** The data follows **

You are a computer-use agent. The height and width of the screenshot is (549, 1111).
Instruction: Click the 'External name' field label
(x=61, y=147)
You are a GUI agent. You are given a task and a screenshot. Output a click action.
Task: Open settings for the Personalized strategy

** End of The data **

What the exercise asks:
The records above need copying again. Keep each word as it is.

Exercise result:
You are a computer-use agent. The height and width of the screenshot is (549, 1111).
Instruction: Click the 'External name' field label
(x=61, y=147)
You are a GUI agent. You are given a task and a screenshot. Output a click action.
Task: Open settings for the Personalized strategy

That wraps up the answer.